EXCERPTED RECORDS:
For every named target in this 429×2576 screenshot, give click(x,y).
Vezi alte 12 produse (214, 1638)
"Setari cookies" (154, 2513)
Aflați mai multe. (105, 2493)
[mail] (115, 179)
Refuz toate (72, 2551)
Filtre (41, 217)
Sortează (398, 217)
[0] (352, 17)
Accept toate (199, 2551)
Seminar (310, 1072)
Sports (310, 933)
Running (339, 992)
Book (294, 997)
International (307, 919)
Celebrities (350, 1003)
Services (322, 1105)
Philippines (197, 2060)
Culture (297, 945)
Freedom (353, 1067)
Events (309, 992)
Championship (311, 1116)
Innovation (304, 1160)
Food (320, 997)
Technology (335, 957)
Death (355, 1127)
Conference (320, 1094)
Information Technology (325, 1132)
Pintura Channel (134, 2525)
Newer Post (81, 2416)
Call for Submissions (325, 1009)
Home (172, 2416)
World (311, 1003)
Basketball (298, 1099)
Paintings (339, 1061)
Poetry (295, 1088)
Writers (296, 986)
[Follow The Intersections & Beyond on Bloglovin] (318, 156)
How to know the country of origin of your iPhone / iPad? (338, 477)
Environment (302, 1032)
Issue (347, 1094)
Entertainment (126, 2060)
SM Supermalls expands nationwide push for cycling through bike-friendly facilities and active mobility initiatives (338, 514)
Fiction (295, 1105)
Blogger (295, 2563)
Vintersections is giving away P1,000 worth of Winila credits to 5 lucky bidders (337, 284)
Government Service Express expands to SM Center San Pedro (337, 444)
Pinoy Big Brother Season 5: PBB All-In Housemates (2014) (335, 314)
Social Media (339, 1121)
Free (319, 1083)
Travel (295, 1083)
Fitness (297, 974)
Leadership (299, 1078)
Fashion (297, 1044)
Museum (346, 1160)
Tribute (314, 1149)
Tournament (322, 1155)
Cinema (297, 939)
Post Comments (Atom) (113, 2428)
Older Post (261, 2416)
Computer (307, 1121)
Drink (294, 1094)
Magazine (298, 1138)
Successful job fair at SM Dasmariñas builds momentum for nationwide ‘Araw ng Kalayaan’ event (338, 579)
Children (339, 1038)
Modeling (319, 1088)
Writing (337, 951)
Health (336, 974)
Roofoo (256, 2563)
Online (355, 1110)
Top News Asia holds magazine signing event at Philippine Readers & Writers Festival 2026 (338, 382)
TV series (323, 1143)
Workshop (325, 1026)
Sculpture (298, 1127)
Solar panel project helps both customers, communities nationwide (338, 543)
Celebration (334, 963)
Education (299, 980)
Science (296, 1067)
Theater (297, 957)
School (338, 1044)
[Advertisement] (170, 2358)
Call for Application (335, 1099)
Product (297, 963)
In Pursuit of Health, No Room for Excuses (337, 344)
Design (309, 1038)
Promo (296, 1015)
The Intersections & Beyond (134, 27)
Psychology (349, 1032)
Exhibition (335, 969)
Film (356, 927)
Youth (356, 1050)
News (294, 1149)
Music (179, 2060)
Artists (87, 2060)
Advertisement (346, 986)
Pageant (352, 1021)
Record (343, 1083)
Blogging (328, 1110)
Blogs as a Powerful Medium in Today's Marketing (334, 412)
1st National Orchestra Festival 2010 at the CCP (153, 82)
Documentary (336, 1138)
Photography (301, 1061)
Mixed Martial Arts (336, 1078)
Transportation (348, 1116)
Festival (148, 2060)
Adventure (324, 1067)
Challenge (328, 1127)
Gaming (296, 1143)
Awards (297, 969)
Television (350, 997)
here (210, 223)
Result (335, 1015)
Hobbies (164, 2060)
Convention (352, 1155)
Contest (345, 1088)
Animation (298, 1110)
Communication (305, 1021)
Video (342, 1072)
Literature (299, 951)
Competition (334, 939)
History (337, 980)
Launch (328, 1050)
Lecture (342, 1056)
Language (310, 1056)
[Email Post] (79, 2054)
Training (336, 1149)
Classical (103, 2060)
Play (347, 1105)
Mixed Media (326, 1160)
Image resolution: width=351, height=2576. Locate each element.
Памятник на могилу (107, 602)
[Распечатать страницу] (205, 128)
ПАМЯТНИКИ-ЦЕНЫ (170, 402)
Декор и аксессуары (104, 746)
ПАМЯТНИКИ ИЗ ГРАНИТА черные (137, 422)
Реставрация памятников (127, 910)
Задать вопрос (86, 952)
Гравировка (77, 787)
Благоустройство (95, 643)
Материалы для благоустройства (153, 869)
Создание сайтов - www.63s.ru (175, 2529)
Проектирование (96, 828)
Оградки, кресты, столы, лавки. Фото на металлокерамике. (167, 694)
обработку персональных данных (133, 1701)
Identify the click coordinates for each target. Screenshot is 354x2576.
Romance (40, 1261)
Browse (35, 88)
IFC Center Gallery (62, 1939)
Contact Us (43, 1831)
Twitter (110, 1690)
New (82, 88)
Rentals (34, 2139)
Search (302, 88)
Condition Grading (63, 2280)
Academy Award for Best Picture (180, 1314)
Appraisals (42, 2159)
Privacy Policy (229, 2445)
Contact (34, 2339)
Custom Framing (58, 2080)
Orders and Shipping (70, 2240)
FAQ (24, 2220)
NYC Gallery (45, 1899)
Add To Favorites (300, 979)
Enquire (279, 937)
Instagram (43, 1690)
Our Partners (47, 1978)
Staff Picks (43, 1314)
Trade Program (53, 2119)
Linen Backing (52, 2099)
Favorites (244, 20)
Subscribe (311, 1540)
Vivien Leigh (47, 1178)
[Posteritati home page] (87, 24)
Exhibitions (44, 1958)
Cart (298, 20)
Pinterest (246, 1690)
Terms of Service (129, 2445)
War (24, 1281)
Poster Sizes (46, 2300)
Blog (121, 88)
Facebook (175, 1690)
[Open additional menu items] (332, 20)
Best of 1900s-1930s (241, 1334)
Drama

INSTRUCTIONS FOR THE TASK: All that is wanted is an exact copy of the lines above from the one with "Top News Asia" through the one with "Promo (296, 1015)", with both ends included.

RESPONSE AREA:
Top News Asia holds magazine signing event at Philippine Readers & Writers Festival 2026 (338, 382)
TV series (323, 1143)
Workshop (325, 1026)
Sculpture (298, 1127)
Solar panel project helps both customers, communities nationwide (338, 543)
Celebration (334, 963)
Education (299, 980)
Science (296, 1067)
Theater (297, 957)
School (338, 1044)
[Advertisement] (170, 2358)
Call for Application (335, 1099)
Product (297, 963)
In Pursuit of Health, No Room for Excuses (337, 344)
Design (309, 1038)
Promo (296, 1015)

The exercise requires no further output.